----- Page excerpt
What other people say about your products/services can have much more credibility than what you say about yourself. Make sure you're monitoring instances of people mentioning your company and products in a positive light. Favorite the most flattering tweets, and use them on a dedicated product testimonial page, landing page, or product page. For HubSpot Social Inbox users, if you prefer to reference quotes from a specific group of people, like customers, set up that monitoring stream based on customer lifecycle stage and filter for mentions of your company.
 

10) Monitor leads who mention your competitors' names.

Last but not least, use social media to fuel your competitive intelligence and help you get a leg up on deals you could otherwise lose. If you know which of your leads are interacting with your competitors online, you can use that to modify your strategy and perhaps follow up with a lead sooner than originally planned. Don't lose the deal! Use this information to help you.
----------
■ Work instructions
• A. According to the social media tips above, why should the most flattering tweets be used on a testimonial, landing, or product page? Answer in one to three sentences.
• B. Can you continue the social media tips after their last sentence?
----- Supplied records
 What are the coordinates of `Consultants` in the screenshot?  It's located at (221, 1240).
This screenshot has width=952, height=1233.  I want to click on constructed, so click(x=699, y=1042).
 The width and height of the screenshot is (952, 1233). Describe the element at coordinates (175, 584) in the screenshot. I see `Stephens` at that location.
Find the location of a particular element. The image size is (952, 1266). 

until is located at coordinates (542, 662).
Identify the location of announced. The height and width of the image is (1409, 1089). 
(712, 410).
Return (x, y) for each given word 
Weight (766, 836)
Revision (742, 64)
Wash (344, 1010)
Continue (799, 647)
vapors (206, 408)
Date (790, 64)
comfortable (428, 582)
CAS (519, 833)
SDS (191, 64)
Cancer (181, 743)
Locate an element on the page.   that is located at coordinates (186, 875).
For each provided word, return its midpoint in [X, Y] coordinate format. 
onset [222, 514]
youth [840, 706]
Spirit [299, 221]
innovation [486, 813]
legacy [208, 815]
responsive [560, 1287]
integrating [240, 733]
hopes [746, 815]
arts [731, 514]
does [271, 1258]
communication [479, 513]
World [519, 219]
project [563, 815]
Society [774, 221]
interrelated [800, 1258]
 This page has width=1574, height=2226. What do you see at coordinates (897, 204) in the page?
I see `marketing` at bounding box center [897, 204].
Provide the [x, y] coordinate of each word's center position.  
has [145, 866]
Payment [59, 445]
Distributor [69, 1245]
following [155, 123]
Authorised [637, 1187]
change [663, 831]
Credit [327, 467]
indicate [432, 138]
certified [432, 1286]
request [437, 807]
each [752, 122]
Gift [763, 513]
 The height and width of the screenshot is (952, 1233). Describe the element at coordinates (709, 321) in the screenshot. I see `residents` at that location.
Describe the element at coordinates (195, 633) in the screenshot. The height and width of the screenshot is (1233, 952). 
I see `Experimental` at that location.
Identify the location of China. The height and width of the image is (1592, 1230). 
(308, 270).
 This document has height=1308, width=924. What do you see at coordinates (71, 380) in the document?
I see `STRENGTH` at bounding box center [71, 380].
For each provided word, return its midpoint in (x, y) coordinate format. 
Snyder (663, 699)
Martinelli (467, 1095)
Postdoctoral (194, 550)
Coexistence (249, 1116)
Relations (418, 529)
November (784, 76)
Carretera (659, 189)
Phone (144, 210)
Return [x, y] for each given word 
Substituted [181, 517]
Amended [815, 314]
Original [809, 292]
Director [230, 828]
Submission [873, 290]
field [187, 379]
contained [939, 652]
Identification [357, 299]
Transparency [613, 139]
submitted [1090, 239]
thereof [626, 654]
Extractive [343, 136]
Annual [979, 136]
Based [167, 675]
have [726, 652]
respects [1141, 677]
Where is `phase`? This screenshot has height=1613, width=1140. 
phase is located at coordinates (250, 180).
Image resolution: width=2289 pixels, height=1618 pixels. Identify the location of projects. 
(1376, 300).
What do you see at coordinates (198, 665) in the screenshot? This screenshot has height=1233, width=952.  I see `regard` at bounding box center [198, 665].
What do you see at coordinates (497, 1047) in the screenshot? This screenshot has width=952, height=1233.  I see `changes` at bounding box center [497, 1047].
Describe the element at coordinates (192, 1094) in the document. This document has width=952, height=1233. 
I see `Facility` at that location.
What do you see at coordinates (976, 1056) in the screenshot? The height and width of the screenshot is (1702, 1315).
----------
■ Answers to the exercise
• A. What other people say about your products or services can carry much more credibility than what you say about yourself.

• B.
Sales reps can set up a Twitter stream using a tool like TweetDeck or HootSuite to monitor mentions of competitors' names, have a set plan to monitor their leads on Twitter via their own account, or, if they're HubSpot customers, could create a list and monitor their assigned leads in Social Inbox. Simply add a search filter to focus on references of key competitor names and topics that could elude to a competitive conversation. 
 
These steps should help you focus your social media efforts to be more relevant and business-focused. Whether you're a HubSpot Social Inbox user or not, be smart about your social media monitoring so you get the most value out of your time.
 
How do you target your social media efforts?